What to produce: If a line in the records below contains "options", copy that line.

Available records:
=== Begin Enclosure ===

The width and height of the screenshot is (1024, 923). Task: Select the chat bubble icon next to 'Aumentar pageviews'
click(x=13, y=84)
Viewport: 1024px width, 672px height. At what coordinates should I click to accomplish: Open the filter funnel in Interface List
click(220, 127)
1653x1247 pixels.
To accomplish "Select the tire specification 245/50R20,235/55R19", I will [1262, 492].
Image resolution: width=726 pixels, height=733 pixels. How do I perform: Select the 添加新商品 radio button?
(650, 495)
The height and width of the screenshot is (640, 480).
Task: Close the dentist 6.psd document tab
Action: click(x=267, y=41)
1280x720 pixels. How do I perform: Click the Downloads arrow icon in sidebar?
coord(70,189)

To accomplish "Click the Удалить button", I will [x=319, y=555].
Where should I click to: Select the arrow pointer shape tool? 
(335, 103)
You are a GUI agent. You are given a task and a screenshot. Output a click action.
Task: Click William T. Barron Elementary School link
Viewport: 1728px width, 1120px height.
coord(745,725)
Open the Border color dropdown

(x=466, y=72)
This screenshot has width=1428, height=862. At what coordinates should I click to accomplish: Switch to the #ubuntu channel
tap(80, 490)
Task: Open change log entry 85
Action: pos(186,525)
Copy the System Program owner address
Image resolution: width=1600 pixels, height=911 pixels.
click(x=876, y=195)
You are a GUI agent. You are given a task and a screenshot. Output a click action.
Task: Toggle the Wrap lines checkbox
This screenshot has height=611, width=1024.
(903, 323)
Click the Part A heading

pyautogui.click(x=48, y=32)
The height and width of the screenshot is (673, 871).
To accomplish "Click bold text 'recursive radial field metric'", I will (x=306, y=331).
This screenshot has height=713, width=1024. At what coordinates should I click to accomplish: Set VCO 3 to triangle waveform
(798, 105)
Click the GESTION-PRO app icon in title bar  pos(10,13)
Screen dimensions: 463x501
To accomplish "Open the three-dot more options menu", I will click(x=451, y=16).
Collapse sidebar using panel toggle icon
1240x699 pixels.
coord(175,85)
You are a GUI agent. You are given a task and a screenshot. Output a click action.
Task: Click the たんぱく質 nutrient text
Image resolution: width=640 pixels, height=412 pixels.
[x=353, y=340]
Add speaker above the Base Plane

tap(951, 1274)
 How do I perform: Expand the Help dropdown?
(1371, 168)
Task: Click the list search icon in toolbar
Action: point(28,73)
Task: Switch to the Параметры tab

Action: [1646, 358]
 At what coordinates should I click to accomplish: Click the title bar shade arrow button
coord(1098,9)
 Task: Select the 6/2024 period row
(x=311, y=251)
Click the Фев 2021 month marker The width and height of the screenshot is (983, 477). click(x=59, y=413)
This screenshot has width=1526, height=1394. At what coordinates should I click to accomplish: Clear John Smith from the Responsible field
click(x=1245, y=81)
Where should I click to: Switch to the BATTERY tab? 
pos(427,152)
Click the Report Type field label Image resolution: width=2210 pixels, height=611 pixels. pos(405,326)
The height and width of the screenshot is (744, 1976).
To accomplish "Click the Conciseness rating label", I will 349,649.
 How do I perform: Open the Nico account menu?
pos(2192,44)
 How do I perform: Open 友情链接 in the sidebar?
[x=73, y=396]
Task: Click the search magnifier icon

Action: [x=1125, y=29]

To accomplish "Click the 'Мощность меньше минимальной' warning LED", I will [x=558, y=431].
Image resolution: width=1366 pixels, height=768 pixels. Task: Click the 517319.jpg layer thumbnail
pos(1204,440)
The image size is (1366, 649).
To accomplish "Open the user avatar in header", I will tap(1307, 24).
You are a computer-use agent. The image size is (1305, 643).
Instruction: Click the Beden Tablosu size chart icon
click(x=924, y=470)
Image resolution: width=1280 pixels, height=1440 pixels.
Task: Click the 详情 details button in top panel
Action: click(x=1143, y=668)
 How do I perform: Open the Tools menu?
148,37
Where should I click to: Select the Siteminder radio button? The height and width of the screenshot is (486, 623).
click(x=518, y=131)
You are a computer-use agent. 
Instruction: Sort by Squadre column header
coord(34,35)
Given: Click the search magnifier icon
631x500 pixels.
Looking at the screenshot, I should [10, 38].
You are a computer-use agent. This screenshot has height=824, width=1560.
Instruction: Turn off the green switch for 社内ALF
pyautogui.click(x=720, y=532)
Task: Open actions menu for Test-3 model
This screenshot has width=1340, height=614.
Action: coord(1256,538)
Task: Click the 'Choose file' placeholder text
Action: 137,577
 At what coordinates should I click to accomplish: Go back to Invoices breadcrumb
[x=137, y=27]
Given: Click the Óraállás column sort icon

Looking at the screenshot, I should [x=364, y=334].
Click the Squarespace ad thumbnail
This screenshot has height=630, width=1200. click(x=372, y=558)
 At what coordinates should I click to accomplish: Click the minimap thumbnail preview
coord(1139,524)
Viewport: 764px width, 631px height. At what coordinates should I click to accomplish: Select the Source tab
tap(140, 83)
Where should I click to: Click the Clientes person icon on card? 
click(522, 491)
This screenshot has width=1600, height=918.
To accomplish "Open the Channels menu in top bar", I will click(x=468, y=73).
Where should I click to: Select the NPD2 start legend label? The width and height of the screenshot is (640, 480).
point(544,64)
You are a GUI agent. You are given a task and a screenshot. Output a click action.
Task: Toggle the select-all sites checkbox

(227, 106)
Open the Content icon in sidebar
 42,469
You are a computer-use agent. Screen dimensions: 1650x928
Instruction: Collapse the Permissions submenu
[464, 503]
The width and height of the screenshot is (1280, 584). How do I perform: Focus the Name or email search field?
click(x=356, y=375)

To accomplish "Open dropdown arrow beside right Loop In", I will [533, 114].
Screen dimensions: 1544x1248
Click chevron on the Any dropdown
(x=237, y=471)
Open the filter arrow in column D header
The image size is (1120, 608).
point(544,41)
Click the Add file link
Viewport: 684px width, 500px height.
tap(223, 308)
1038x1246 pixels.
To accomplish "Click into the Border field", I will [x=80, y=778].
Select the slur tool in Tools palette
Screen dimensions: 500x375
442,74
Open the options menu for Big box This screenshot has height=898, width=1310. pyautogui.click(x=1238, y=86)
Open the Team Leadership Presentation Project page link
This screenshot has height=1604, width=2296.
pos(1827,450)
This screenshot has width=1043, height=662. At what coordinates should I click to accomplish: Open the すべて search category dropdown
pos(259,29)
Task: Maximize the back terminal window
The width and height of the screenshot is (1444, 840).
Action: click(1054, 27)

=== End Enclosure ===

Task output:
To accomplish "Open the three-dot more options menu", I will click(x=451, y=16).
Open the options menu for Big box This screenshot has height=898, width=1310. pyautogui.click(x=1238, y=86)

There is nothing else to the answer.